**Exercise instructions:** In the article on Guantanamo's twentieth anniversary, which UN special rapporteur links the "war on terror" to the rise of other places of mass detention?

**Excerpt:**
Twenty years after Guantanamo, mass detention a worrying legacy of ‘war on terror’

Around a thousand people gathered on 11 January 2012 in Washington, US, for the tenth anniversary of Guantánamo to speak out against torture and indefinite detention. (Photograph by Justin Norman via Flickr.)

The 11 January marked twenty years since the opening of Guantanamo Bay, the infamous prison in Cuba created after the September 11 attacks  and decried by critics and rights activists for allowing detainees to be tortured and held indefinitely outside of normal laws and jurisdictions. 

The legacy of this so-called “war on terror” is to have created the conditions in which other places of mass detention have emerged, according to UN special rapporteur Fionnuala Ní Aoláin.

From camps in north-eastern Syria, where thousands are detained without legal processes, to China where detention camps are posing under the guise of “education facilities” – secret detentions and enforced disappearances are still happening every day under the banner countering terrorism.

**Given entries:**

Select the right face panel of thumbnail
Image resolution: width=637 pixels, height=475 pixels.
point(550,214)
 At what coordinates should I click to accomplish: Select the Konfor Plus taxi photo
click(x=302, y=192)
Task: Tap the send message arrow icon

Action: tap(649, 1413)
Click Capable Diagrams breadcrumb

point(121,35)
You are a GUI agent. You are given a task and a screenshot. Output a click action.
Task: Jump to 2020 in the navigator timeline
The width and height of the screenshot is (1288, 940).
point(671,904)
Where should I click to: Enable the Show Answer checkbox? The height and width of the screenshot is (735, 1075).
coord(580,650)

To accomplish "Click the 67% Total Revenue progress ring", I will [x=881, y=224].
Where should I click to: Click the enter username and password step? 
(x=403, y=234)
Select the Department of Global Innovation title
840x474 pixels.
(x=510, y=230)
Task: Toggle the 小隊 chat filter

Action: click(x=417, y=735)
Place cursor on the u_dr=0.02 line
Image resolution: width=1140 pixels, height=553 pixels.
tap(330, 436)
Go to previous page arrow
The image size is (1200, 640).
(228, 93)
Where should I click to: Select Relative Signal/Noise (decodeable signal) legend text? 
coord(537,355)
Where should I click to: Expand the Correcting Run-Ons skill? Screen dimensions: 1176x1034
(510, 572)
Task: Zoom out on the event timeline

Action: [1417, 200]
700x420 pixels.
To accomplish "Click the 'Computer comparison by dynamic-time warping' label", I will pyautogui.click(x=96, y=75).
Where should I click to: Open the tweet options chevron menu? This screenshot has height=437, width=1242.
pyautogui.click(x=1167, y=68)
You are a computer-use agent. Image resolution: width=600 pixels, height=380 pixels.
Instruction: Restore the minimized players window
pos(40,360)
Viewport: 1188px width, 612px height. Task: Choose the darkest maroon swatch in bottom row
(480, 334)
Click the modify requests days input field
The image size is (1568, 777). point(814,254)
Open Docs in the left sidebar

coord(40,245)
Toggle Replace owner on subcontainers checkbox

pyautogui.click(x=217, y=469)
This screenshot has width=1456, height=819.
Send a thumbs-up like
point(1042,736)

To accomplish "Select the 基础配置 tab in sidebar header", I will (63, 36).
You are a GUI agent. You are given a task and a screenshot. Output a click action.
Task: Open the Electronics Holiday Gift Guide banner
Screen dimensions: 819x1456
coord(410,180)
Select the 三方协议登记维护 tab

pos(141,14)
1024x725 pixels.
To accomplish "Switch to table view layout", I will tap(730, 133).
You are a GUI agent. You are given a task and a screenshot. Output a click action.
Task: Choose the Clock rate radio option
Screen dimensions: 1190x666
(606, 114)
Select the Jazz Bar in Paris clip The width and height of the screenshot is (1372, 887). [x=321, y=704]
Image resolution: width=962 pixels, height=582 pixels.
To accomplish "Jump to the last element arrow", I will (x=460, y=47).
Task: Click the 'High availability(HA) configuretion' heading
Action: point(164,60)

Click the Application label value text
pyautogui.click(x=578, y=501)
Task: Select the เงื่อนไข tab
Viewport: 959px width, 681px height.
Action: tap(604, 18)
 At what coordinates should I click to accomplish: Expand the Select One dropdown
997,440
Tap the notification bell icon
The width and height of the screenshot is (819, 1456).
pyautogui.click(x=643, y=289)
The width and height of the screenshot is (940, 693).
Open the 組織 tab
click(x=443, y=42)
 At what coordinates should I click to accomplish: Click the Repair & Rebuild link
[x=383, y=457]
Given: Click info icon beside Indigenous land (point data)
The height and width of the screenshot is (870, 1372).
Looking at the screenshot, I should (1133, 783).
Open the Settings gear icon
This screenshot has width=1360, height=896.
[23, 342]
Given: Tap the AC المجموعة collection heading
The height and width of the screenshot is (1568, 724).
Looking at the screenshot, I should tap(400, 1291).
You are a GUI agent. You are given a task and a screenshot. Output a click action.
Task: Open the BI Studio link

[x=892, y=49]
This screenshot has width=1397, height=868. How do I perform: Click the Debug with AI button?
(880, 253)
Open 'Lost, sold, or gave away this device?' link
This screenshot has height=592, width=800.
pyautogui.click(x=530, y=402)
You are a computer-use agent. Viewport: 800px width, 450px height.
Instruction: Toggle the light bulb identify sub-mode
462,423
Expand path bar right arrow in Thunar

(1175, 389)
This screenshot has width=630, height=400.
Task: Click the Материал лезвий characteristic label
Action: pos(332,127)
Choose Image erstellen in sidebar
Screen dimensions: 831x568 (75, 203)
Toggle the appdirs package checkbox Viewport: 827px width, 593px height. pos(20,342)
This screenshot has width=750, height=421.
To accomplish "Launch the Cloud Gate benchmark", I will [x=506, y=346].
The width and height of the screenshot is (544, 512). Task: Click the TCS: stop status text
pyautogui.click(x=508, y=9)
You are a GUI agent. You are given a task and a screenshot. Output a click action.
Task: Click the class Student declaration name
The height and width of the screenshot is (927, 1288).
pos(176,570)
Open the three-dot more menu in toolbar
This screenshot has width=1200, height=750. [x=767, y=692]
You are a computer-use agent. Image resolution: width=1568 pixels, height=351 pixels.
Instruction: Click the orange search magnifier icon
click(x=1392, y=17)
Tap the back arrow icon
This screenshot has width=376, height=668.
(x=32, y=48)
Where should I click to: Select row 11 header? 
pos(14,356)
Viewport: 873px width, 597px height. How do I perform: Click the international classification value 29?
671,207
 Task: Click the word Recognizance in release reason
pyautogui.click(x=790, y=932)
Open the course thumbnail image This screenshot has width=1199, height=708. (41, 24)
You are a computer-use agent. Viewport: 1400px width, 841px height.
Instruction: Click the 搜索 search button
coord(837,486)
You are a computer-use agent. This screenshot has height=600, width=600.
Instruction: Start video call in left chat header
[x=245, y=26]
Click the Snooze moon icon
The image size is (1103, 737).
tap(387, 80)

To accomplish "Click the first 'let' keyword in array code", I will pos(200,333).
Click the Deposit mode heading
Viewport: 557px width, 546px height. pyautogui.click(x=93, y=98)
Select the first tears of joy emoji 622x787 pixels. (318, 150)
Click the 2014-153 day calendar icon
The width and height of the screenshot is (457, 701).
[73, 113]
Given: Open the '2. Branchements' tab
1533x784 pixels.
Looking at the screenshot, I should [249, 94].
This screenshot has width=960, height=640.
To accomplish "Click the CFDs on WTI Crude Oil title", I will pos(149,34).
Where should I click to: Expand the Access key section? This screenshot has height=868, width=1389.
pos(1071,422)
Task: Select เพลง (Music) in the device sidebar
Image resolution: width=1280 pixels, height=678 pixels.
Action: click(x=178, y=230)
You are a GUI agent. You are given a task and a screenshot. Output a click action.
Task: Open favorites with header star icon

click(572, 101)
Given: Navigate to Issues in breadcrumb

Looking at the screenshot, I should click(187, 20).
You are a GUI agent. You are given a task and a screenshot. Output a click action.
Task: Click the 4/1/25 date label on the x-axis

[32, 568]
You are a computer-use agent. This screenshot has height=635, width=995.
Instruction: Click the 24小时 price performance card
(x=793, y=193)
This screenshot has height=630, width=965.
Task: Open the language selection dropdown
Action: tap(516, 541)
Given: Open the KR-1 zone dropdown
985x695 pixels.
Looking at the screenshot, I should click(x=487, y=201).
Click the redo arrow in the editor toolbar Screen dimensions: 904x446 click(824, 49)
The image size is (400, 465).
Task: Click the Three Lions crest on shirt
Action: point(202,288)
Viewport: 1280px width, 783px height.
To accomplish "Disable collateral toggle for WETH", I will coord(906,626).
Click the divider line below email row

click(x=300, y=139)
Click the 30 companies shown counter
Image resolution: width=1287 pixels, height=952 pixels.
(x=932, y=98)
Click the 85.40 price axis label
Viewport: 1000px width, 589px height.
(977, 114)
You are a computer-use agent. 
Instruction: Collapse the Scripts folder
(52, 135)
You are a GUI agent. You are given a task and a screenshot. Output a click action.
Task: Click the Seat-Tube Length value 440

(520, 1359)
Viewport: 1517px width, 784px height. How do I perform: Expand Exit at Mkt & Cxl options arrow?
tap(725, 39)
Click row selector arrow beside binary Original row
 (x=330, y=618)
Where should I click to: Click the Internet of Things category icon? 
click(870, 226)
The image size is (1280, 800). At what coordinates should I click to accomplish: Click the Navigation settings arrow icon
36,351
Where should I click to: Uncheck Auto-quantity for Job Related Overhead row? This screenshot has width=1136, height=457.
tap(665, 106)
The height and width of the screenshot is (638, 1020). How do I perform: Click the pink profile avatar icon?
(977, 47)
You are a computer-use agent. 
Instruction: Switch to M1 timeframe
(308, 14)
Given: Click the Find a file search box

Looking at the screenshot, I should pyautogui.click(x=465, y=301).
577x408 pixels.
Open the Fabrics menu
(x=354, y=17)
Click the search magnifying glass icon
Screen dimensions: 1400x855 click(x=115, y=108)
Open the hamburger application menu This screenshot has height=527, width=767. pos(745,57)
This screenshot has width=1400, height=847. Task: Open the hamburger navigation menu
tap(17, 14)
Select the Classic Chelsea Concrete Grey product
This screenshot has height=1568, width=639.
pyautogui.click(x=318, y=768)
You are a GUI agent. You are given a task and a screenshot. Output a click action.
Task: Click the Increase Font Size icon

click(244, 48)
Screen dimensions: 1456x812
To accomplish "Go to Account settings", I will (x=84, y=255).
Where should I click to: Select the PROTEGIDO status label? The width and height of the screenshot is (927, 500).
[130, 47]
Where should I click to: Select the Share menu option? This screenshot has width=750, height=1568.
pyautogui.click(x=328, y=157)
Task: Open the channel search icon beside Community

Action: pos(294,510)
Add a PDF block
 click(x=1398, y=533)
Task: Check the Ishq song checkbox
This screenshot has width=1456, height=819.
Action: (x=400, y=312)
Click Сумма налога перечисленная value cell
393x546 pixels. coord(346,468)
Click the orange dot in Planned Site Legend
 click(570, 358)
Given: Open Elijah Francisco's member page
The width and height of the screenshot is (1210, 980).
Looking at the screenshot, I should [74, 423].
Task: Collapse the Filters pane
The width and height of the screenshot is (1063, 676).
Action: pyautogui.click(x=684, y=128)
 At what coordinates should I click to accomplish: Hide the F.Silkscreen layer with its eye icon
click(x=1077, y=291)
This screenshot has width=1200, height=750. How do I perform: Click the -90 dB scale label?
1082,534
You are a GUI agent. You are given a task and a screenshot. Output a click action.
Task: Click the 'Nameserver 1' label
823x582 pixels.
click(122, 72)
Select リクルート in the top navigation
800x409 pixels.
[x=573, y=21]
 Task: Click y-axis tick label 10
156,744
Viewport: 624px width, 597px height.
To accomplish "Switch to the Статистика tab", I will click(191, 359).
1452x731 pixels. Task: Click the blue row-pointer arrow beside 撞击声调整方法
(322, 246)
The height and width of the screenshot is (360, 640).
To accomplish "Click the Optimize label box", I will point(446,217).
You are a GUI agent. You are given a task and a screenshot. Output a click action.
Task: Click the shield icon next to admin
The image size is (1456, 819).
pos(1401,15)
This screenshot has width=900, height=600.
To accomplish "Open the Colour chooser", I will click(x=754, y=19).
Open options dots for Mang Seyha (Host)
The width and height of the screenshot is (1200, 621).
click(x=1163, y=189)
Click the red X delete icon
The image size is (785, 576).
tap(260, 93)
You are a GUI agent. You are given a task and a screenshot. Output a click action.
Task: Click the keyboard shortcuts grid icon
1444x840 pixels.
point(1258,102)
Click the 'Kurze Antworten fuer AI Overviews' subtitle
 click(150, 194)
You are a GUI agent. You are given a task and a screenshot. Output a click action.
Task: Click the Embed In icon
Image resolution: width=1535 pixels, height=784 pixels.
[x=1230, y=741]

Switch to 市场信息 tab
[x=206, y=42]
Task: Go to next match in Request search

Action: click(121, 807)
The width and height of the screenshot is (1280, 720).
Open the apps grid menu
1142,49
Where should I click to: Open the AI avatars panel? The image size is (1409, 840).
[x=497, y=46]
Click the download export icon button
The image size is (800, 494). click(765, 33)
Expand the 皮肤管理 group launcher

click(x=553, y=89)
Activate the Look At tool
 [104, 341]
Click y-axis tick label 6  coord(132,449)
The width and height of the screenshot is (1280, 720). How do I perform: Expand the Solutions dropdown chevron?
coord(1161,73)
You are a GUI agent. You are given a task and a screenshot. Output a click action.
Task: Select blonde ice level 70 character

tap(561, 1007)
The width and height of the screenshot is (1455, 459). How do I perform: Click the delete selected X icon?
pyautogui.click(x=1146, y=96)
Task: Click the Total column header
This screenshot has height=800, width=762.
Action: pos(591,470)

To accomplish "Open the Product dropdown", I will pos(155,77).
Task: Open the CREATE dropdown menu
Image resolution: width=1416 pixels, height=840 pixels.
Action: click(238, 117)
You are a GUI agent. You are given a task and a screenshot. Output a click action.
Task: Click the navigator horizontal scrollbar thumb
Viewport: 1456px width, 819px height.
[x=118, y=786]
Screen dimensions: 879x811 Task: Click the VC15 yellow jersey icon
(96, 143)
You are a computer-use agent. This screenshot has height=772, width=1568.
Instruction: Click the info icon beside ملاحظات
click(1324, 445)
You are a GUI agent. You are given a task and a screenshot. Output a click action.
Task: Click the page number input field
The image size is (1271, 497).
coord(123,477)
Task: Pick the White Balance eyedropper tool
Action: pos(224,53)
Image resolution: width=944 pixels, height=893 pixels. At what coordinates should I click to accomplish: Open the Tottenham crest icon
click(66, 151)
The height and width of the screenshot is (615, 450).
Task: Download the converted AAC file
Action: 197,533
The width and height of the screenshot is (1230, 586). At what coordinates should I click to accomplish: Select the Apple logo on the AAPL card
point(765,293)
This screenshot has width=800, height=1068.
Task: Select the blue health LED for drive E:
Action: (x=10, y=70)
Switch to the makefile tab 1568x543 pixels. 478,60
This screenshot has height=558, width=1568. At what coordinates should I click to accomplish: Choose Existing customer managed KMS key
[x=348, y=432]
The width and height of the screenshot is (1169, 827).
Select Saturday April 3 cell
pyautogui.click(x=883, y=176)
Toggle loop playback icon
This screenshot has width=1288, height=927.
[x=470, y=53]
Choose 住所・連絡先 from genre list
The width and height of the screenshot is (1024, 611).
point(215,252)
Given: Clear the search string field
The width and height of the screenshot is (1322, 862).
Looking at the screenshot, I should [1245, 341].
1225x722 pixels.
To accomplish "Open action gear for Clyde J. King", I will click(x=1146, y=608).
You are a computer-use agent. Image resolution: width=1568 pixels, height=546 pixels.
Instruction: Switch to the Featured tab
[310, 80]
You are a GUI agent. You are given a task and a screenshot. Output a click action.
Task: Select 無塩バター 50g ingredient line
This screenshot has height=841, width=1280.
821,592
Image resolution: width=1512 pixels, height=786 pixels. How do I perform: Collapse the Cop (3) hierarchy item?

**Answer for this exercise:** Fionnuala Ní Aoláin